Muriel F. Siebert, in 1977
Dave Pickoff/AP
Siebert died Saturday at Memorial Sloan-Kettering Cancer Center in New York. Her death was confirmed by Jane Macon, a director of Siebert Financial and a partner at the law firm Norton Rose Fulbright, who called Siebert "a fabulous woman, a trailblazer and a pioneer" who set a high standard for those who entered the financial world after her.
Siebert was founder and president of the brokerage firm that bears her name, Muriel Siebert & Co., Inc. The company went public in 1996 as Siebert Financial Corp.
Born in Cleveland, Siebert moved to New York in 1954 at age 22 and started her career as a trainee in research at Bache & Co., earning a $65 a week. She went on to become an industry specialist in airlines and aerospace and later became a partner at brokerages that included Brimberg & Co.

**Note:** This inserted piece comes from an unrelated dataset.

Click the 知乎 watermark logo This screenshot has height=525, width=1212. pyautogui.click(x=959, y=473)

She bought a seat on the New York Stock Exchange in December 1967 after months of struggling with the male-dominated business world that initially resisted her efforts to join. She established her investment firm the same year and transformed it into a discount brokerage house in 1975.
Siebert took a leave of absence from the company in 1977 when Gov. Hugh Carey appointed her the first woman superintendent of banking for the State of New York. She served five years.

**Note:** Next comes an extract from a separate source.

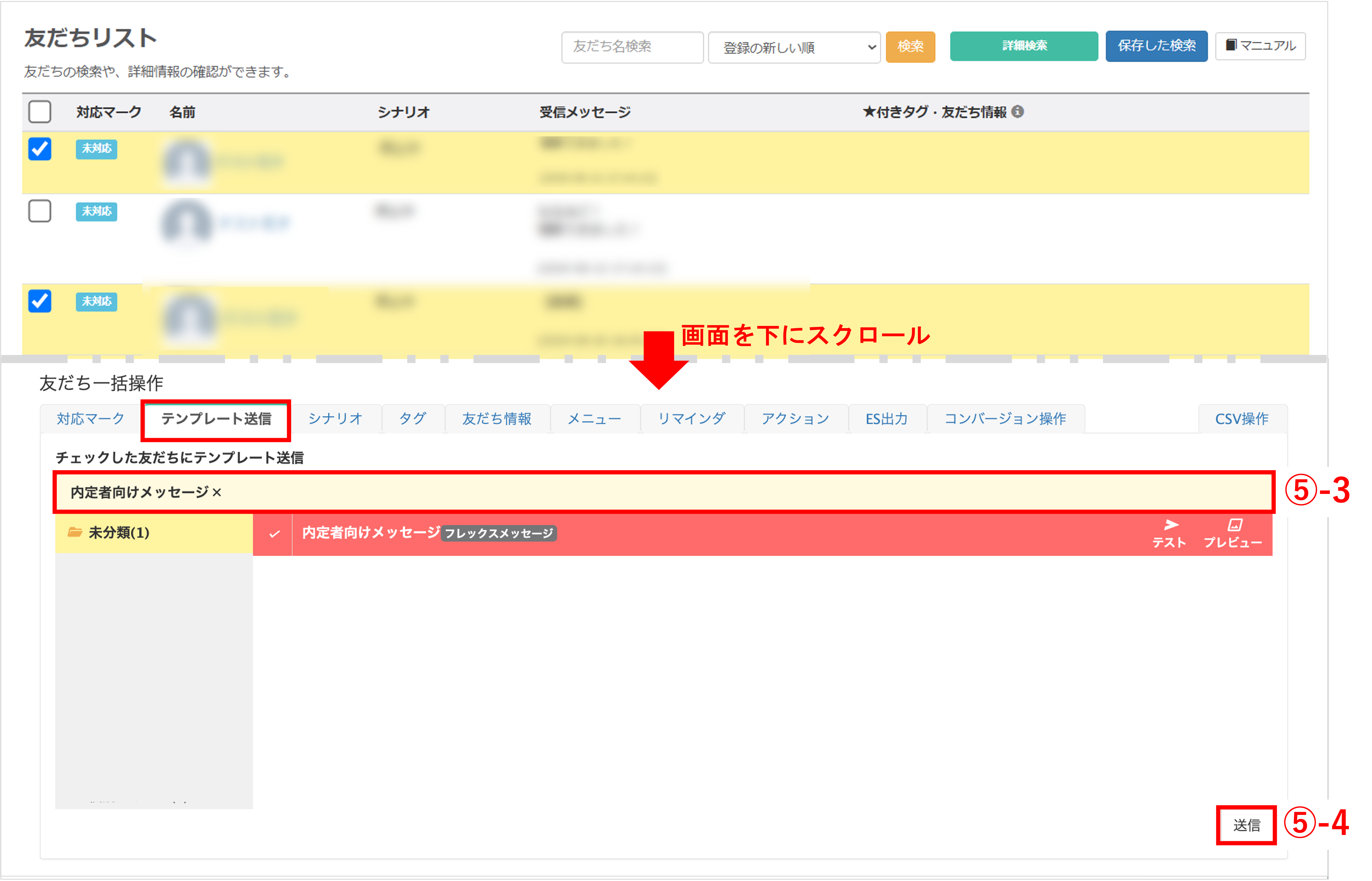Toggle the select-all checkbox in header

pos(39,111)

In 1982, Siebert resigned from the job to run for the Republican nomination for the U.S. Senate seat of Daniel Patrick Moynihan. She came in second to a state lawmaker, Florence Sullivan, who went on to lose to Moynihan in the November election. Siebert then returned to running her company.
To celebrate 30 years as a member of the exchange, Siebert was invited to ring the closing bell on the NYSE. The ceremony was held on Jan. 5, 1998.
The next year, while president of the New York Women's Agenda – a coalition of more than 100 women's organizations – Siebert developed a personal finance program to improve the financial literacy of young people.
The program became part of the New York City high schools economics curriculum for seniors. Siebert worked to expand the program nationally.
An advocate for women in business, she served on several organizations including the Council on Foreign Relations, the International Women's Forum, Deloitte & Touche's Council for the Advancement and Retention of Women, and the New York Women's Forum, of which she was a founder and president.
"She always pushed the doors open and kept them open for other people to follow," Macon said.
Siebert, who lived in New York City, never married and had no children.